As part of its employee benefits offering, an employer may choose to extend coverage under its group health plan to the domestic partners of employees. An employer may make this decision to more effectively recruit and retain talent, or it may do so based on society’s evolving views of marriage and relationships. Regardless of the motivation, employers that decide to offer coverage to domestic partners face several important compliance issues, including design-based considerations and taxation requirements.


Eligibility for Coverage

When deciding to offer health plan coverage to domestic partners, employers should determine what changes need be made to the existing plan design. Most importantly, the plan will need to adopt a definition of a domestic partner in order to evaluate a partner’s eligibility for coverage.
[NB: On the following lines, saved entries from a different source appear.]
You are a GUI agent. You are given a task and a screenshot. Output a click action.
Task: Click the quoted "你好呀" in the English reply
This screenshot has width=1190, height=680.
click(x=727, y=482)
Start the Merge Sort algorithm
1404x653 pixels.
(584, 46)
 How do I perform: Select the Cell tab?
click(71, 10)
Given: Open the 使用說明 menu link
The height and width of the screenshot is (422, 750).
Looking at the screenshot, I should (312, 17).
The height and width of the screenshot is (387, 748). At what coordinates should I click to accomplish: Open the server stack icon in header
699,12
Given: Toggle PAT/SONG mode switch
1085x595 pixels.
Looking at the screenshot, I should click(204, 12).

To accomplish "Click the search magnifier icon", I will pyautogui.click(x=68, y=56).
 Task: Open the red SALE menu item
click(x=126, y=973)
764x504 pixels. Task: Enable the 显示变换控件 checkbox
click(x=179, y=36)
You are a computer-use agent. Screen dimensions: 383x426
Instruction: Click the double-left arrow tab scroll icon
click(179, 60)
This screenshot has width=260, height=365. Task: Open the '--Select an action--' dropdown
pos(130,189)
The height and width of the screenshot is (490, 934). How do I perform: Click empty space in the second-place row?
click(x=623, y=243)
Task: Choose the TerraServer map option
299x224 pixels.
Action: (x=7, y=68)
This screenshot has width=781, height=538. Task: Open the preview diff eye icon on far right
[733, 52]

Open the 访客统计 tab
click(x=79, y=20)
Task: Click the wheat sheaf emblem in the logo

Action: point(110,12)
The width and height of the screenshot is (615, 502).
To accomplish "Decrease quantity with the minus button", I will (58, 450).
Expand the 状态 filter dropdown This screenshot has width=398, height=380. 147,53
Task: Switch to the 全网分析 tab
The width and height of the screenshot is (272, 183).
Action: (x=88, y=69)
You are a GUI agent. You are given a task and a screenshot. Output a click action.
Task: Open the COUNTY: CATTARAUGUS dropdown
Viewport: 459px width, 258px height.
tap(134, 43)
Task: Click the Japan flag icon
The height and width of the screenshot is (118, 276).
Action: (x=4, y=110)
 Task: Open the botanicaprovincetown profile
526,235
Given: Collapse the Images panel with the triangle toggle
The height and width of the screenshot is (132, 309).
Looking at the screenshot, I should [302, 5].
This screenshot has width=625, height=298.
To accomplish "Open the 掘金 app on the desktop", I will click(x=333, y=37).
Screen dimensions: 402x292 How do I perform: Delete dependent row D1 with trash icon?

Defining a Domestic Partner

First, the employer will need to consider how the plan will define “domestic partner” for purposes of eligibility. Unlike spouses, a domestic partnership is not a relationship recognized by federal law, so no single definition of a domestic partner exists. Instead, the employer will need to consider state and local laws that may define a domestic partnership or develop its own definition of what constitutes such a relationship. The definition should be based on clear criteria, such as sharing a residence or maintaining a relationship for a minimum duration of time, and it should be applied consistently to all employees regardless of sex or gender.


Coverage Mandates

Some states and localities that recognize domestic partnerships (often referred to as registered domestic partnerships or civil unions) may require that employers offer coverage to the domestic partners of employees. These requirements may apply by way of the insurance carrier in an insured arrangement, or through other avenues such as city contracting requirements. Employers should determine whether any such coverage mandate applies to them and, if so, the way in which the mandate defines an eligible domestic partner. This definition will likely dictate how the employer’s plan defines a domestic partner for purposes of enrolling in group health coverage.


Carrier Restrictions

In developing the eligibility criteria for a domestic partner, all employers should be mindful of any restrictions imposed by an insurance carrier – including stop-loss carriers. The insurance carrier must agree to the employer’s proposed eligibility definition for domestic partner coverage, otherwise the employer runs the risk of denied claims for enrolled partners.


Cafeteria Plans

Employers that sponsor cafeteria plans should be aware of the eligibility rules that are set by the Internal Revenue Code (IRC). Under the IRC, spouses are eligible to receive tax-favored benefits under a cafeteria plan, but individuals in domestic partnerships are not. This is because the domestic partner relationship is not one recognized by federal law, including the IRC.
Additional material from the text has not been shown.